*Task directions*: Everything from the line that has "The height and" to the last line of the listing must be repeated exactly, and nothing more; omit the pictures.

*Material for the task*:
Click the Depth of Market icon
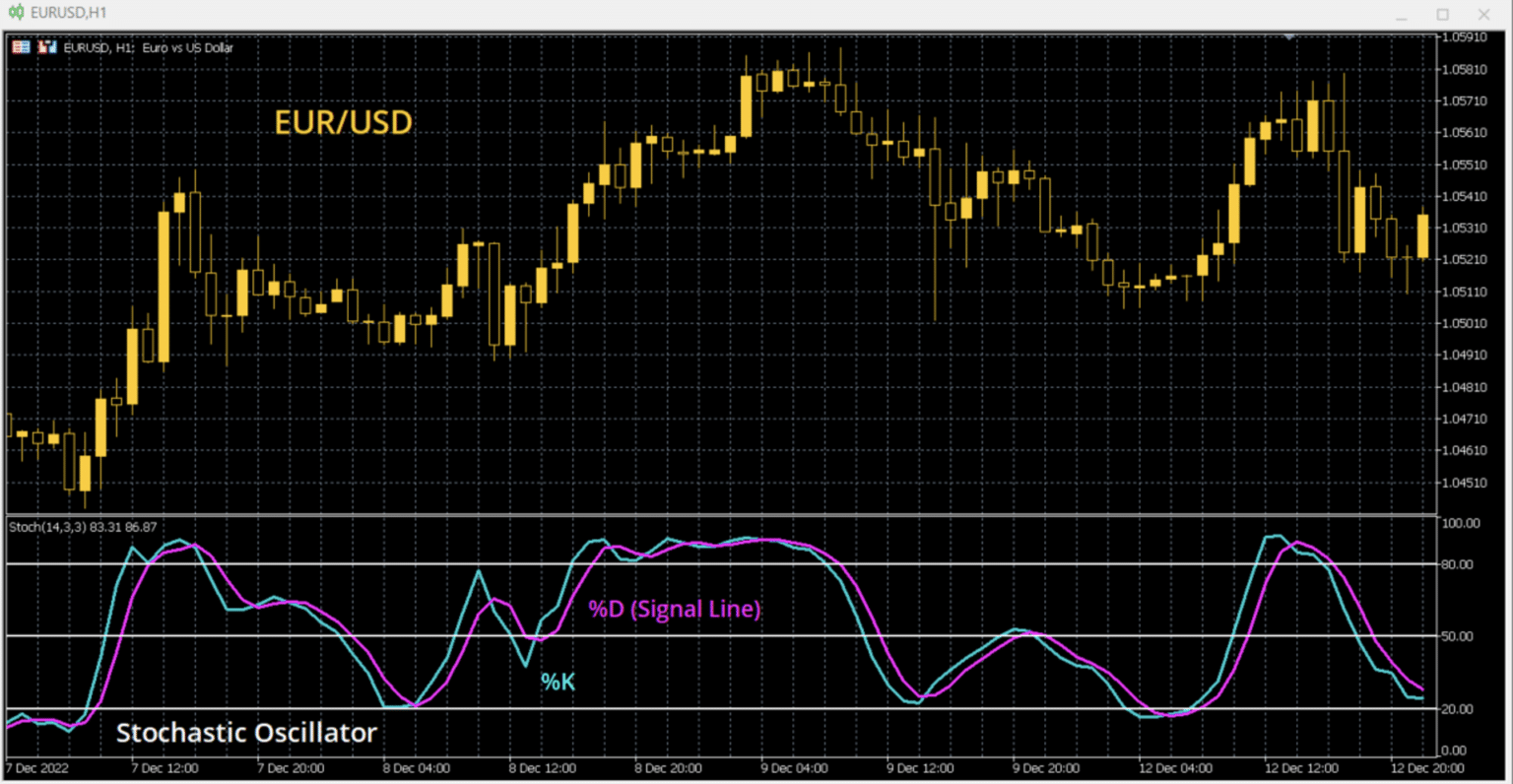 point(46,47)
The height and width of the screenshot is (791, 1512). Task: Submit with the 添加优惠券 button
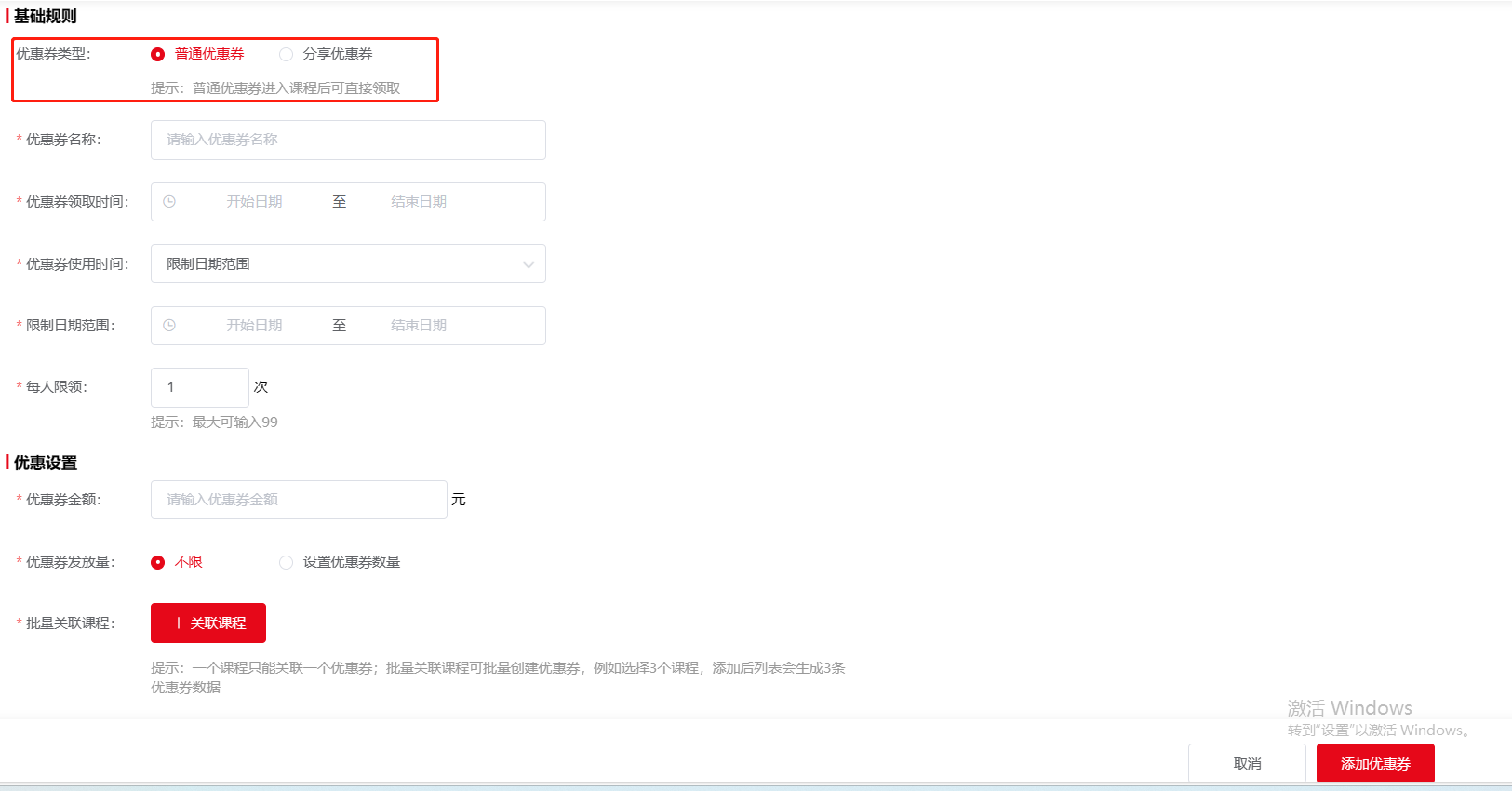(1375, 763)
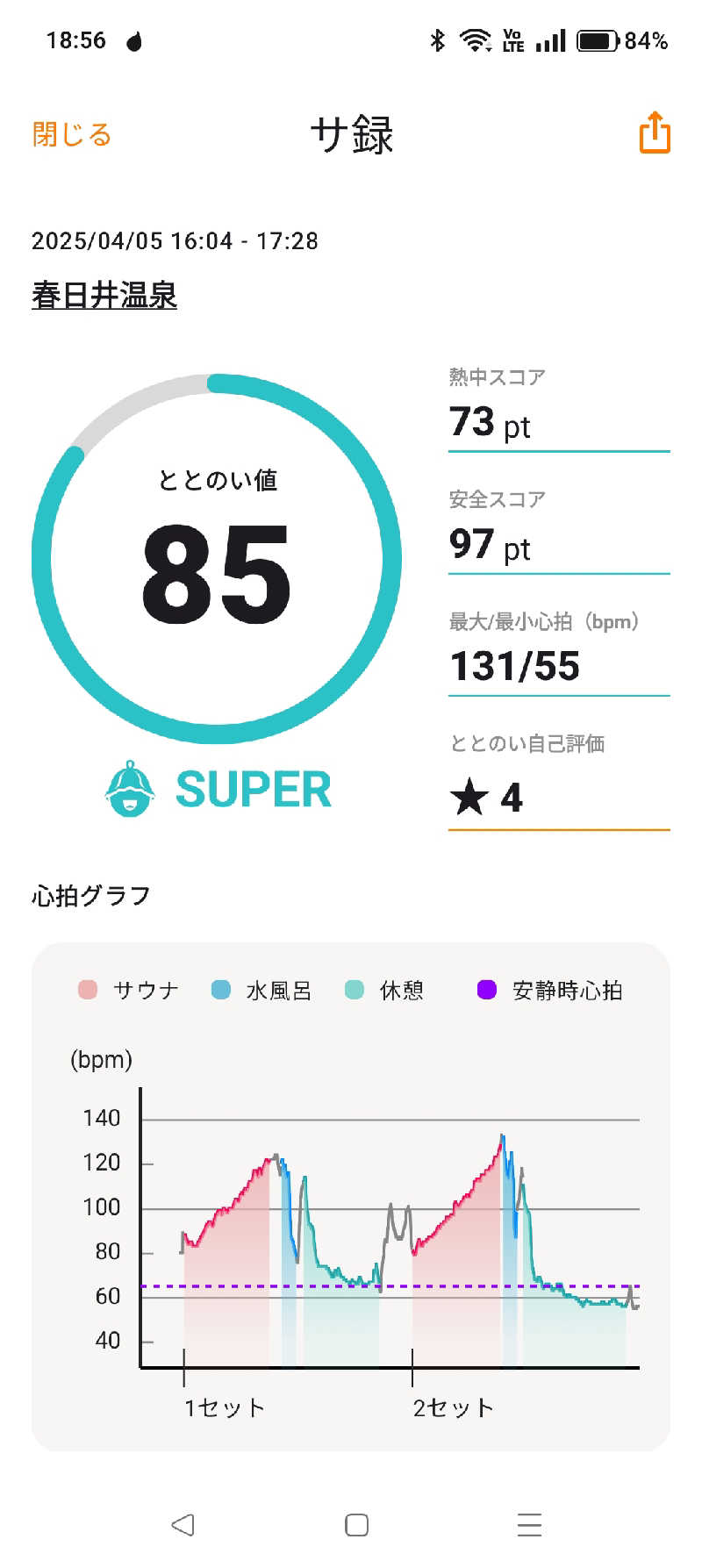Tap the SUPER mascot hat icon

pyautogui.click(x=131, y=789)
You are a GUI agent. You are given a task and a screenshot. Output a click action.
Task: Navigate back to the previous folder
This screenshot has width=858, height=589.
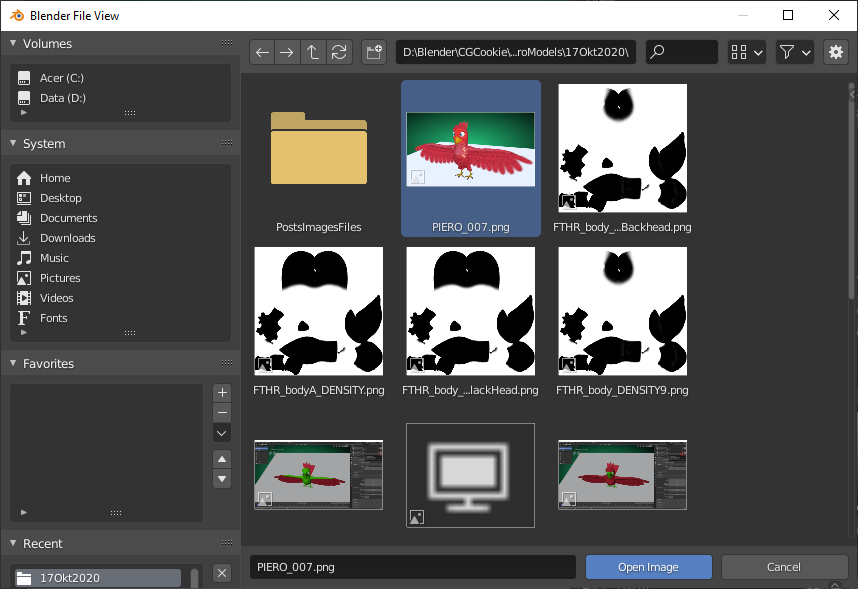point(262,52)
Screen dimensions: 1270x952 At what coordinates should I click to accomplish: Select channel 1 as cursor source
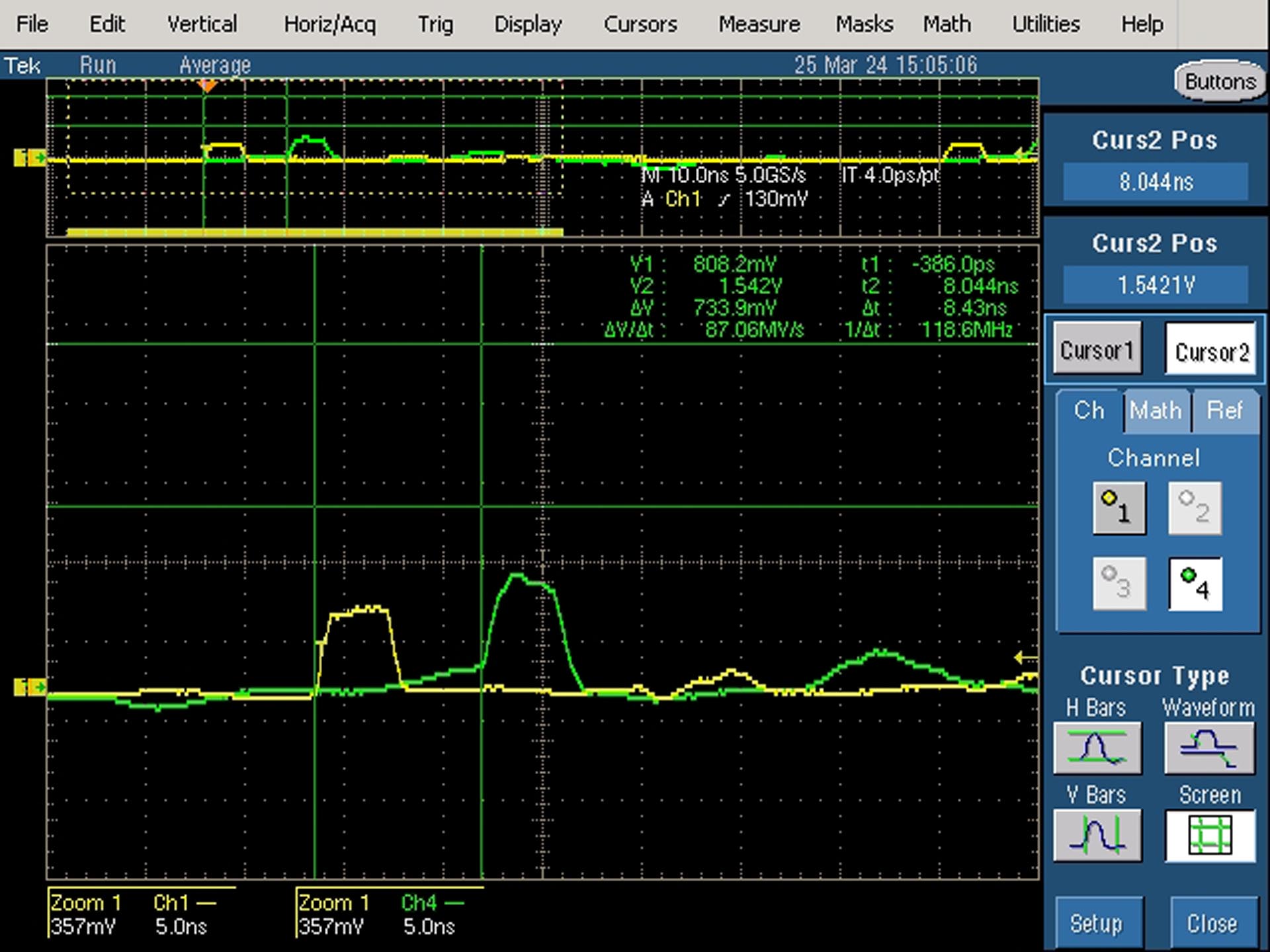pos(1119,508)
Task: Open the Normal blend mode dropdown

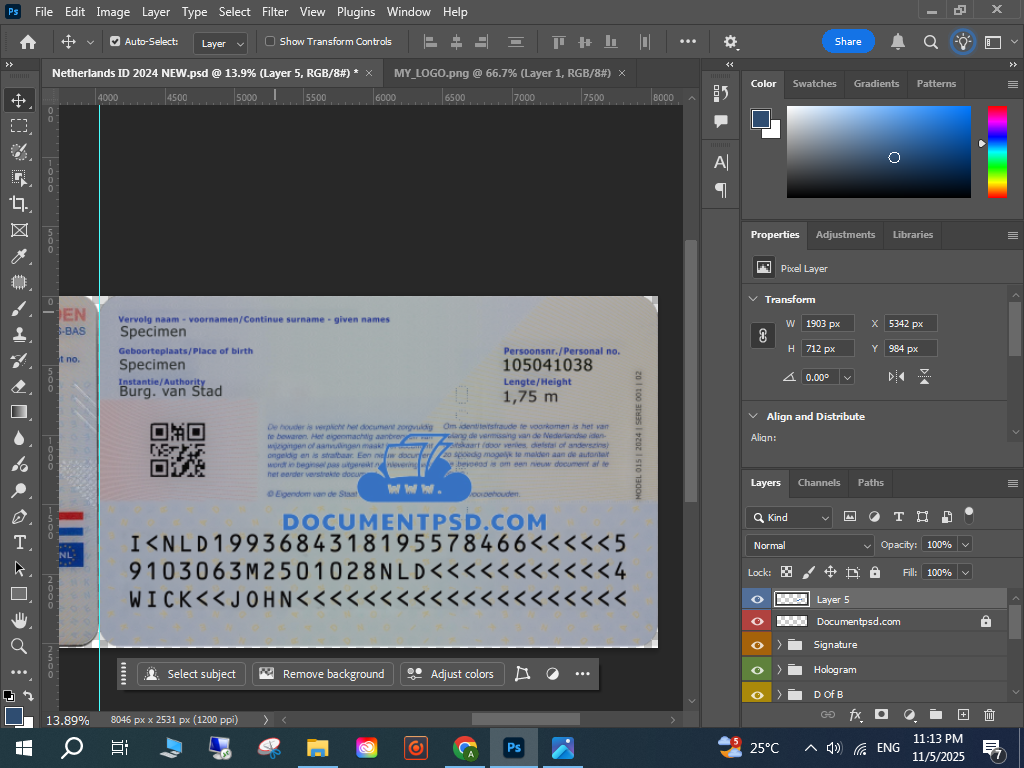Action: coord(809,545)
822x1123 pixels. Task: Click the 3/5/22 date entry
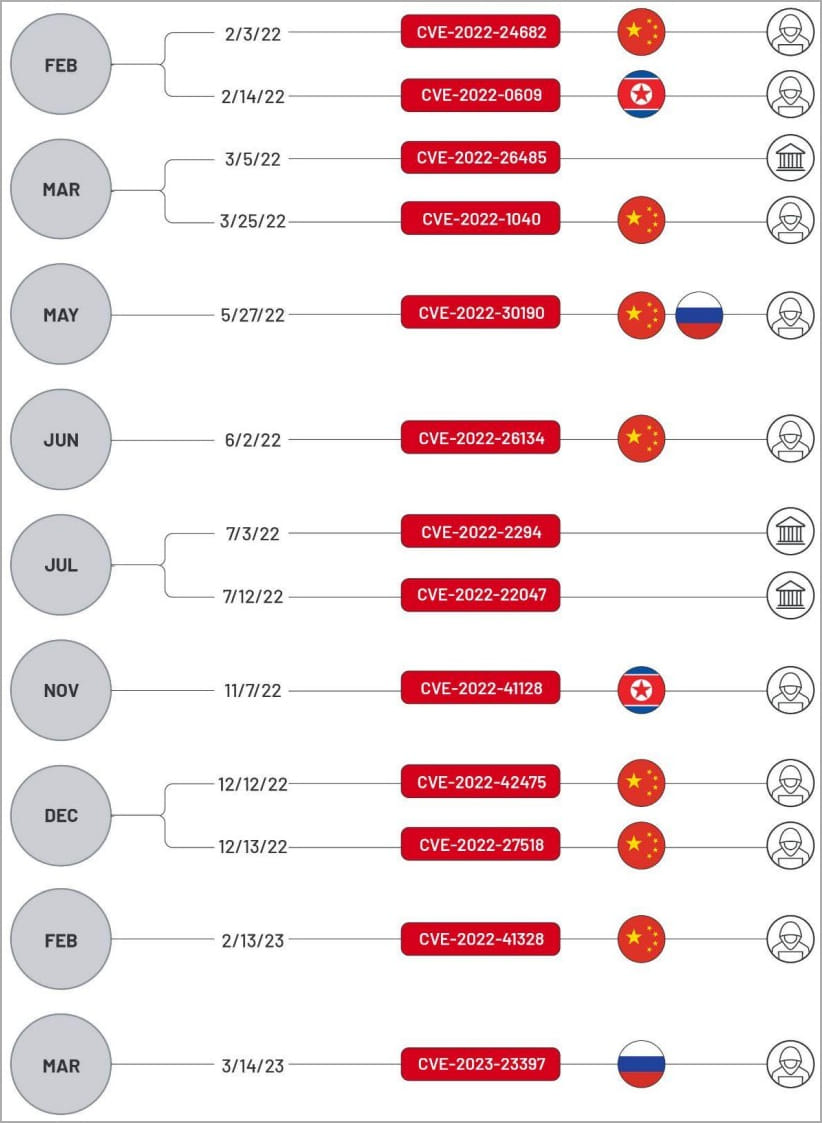tap(253, 160)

*Response to the exercise*:
The height and width of the screenshot is (791, 1512). Task: Submit with the 添加优惠券 button
(1375, 763)
Tap the SUPER mascot hat icon

pyautogui.click(x=131, y=789)
You are a GUI agent. You are given a task and a screenshot. Output a click action.
Task: Navigate back to the previous folder
This screenshot has width=858, height=589.
point(262,52)
Screen dimensions: 1270x952 At what coordinates should I click to accomplish: Select channel 1 as cursor source
pos(1119,508)
Task: Open the Normal blend mode dropdown

Action: coord(809,545)
822x1123 pixels. Task: Click the 3/5/22 date entry
tap(253, 160)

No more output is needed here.